What I actually want to do is go on a big holiday, away from everyone I know - everyone I've ever known - and never come back.
My wife hates me. We have not had sex in four years. I have no interest in breaking that streak. It feels like that's what got us into this mess in the first place.
My son either ignores or attacks me. I am blamed for his every unwelcome personality trait, and asked/told to leave the house if ever I get upset. Yes, I sometimes strike him out of sheer frustration, but never hard, and never without significant provocation. The atmosphere in this house is toxic.
I'm dying.
My in-laws are the least pro-active people I've ever met. Dithering, unworldly inertia isn't my thing. They are 71 going on 85. Look at Mike at their age. They're pathetic. Too timid to meet my parents before my Mum died. Too skint to travel down to Barton because of petrol money. To nervous and afraid of other people to sit in a pub and just chill out for a couple of hours. These are not my people. Quite happy to ask for £10,000 for a loan to pay off the remainder of their mortgage a month after I inherited my money, though. And then too spineless to tell me what it was for, and accept £5,000 instead. So, how much was left on the mortgage? We don't know, but I'll bet some of that loan was spent in fucking Morrisons.

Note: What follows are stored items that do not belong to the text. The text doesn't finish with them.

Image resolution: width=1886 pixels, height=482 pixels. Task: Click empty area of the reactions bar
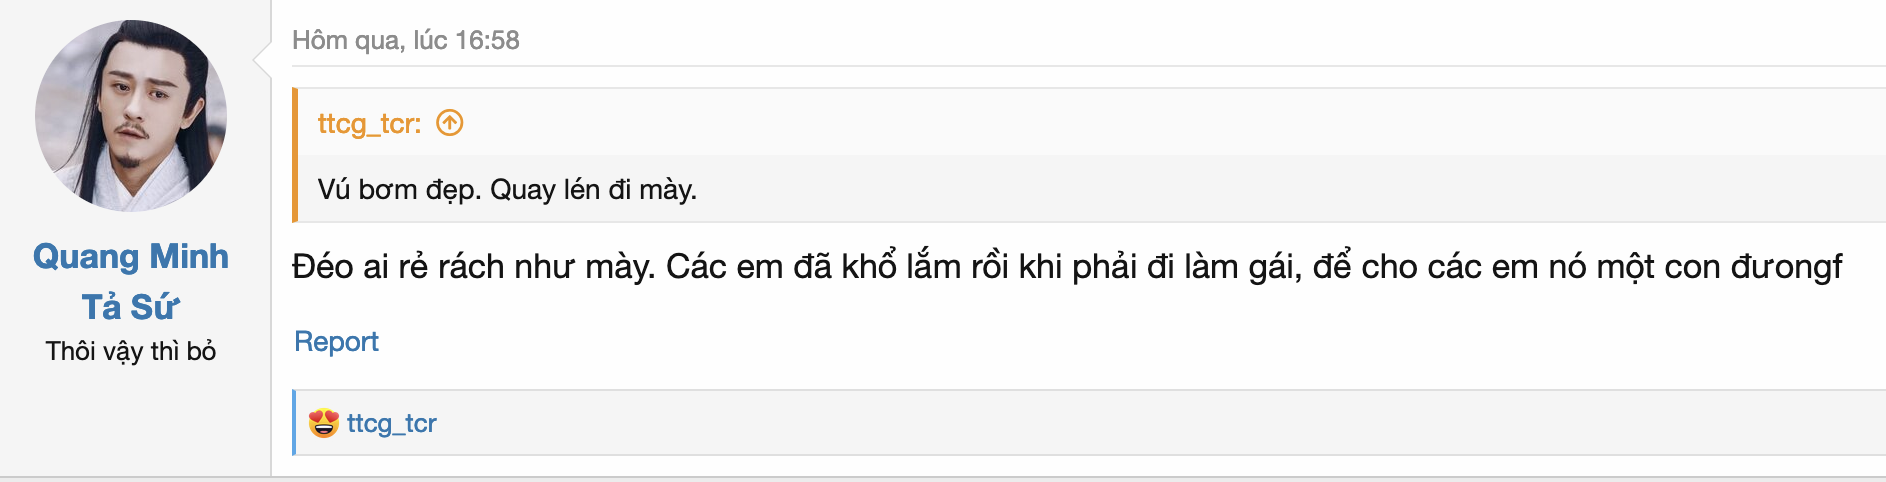click(1100, 423)
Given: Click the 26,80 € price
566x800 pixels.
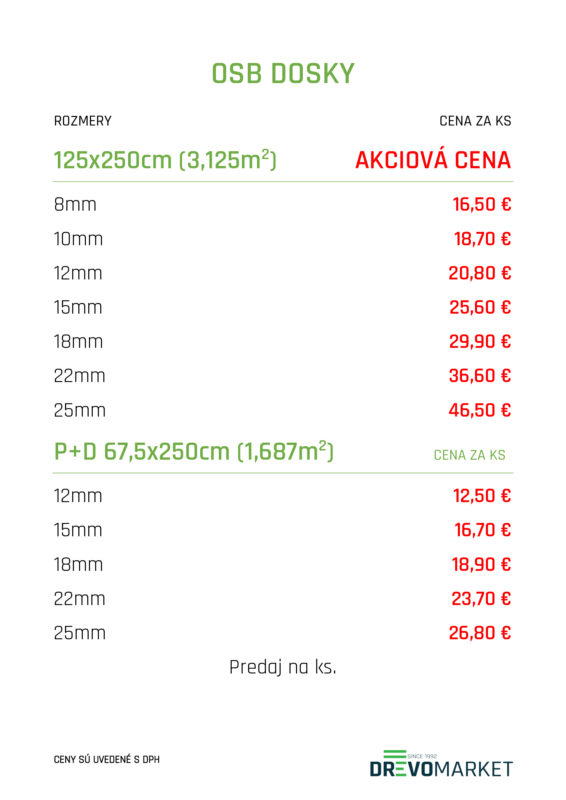Looking at the screenshot, I should coord(480,633).
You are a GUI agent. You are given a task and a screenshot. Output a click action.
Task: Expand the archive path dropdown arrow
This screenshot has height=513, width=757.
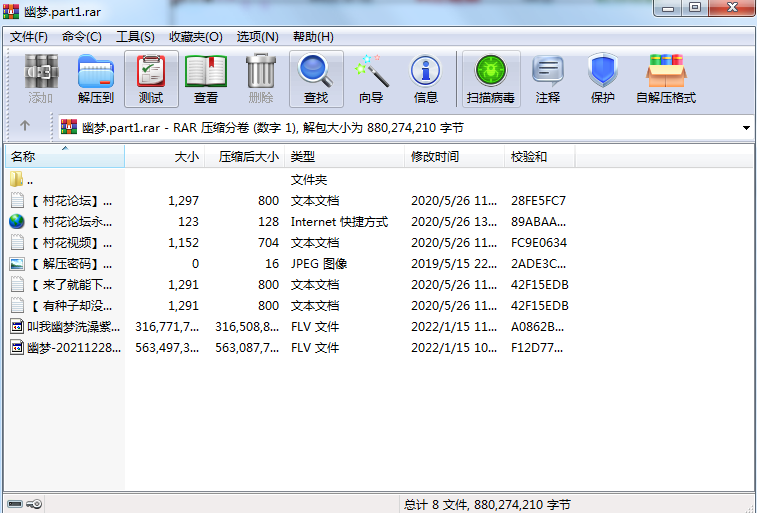[746, 128]
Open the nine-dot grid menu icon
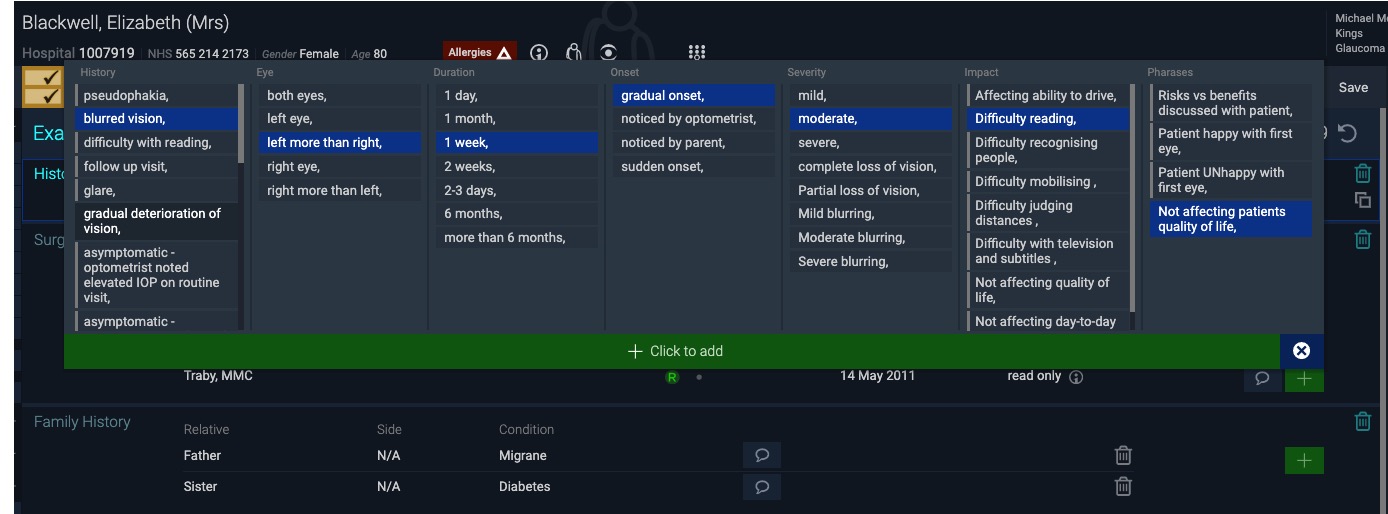 point(697,53)
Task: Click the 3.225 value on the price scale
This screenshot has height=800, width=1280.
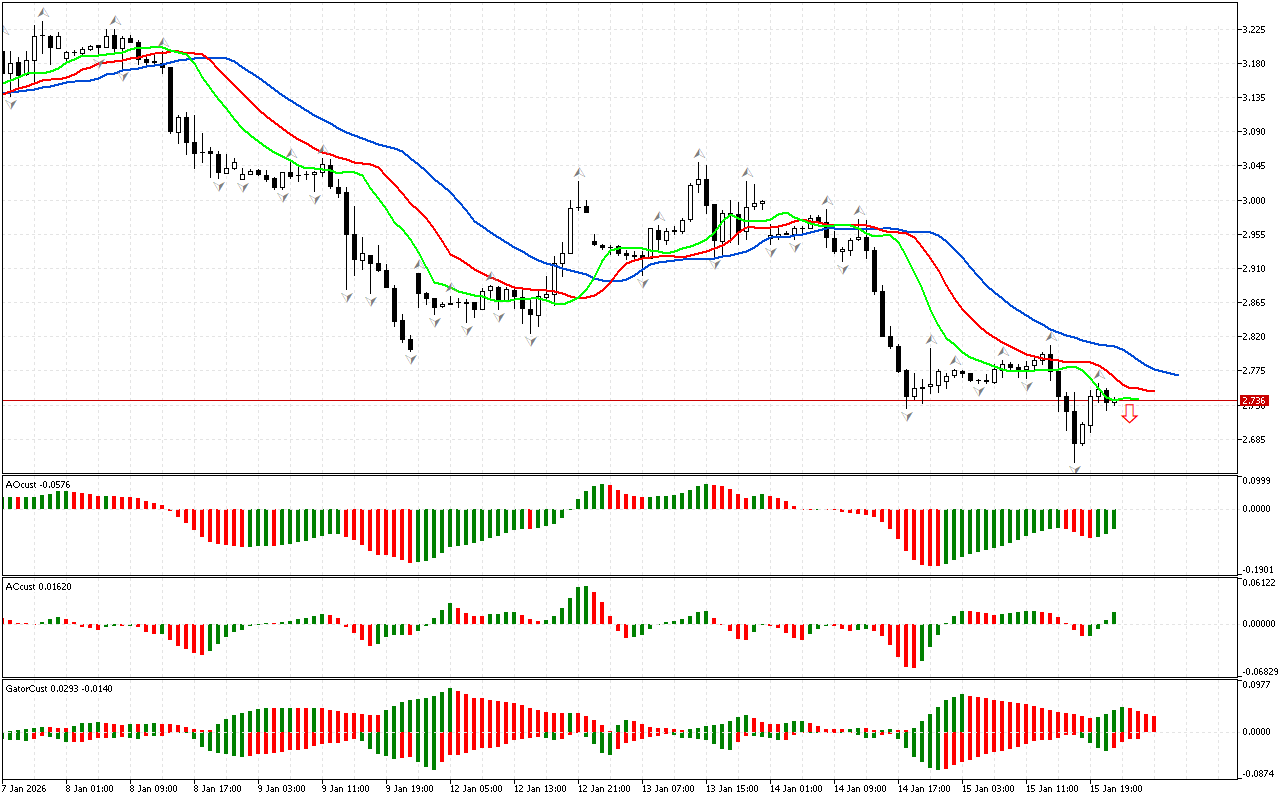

Actually give them real money, though, and before you know it, they're off pissing it up the wall on camper vans they use to visit... other areas in Devon or Cornwall (£20,000) and holiday lets which promise 12% returns on investment. Sign me up! Here - have my £54,000! I'm in!
What's that? You need to advertise, promote, insure and physically know how to run a BTL? Oh, well in that case we'll leave it for a year, wait until OCTOBER before asking our daughter how much to charge for it, then realise it has a rodent infestation. Then, realising that we've got an entirely predictable £2,000 annual services charge looming, we'll fucking panic, and sell it for approximately £30,000. We're so stupid that Pam will actually cheer audibly at 'being free of the spectre of that bill.'
How fucking outrageously stupid. And then too stupid to realise that they'd need money after that.
I have no desire to work. To do so makes no sense. I should just relax and look at the flowers. But flowers are boring. Money is useful. So I'll work. Better that than spend whatever time I have left looking after a child I can barely relate to, in a house 200 miles from anyone I love or know well.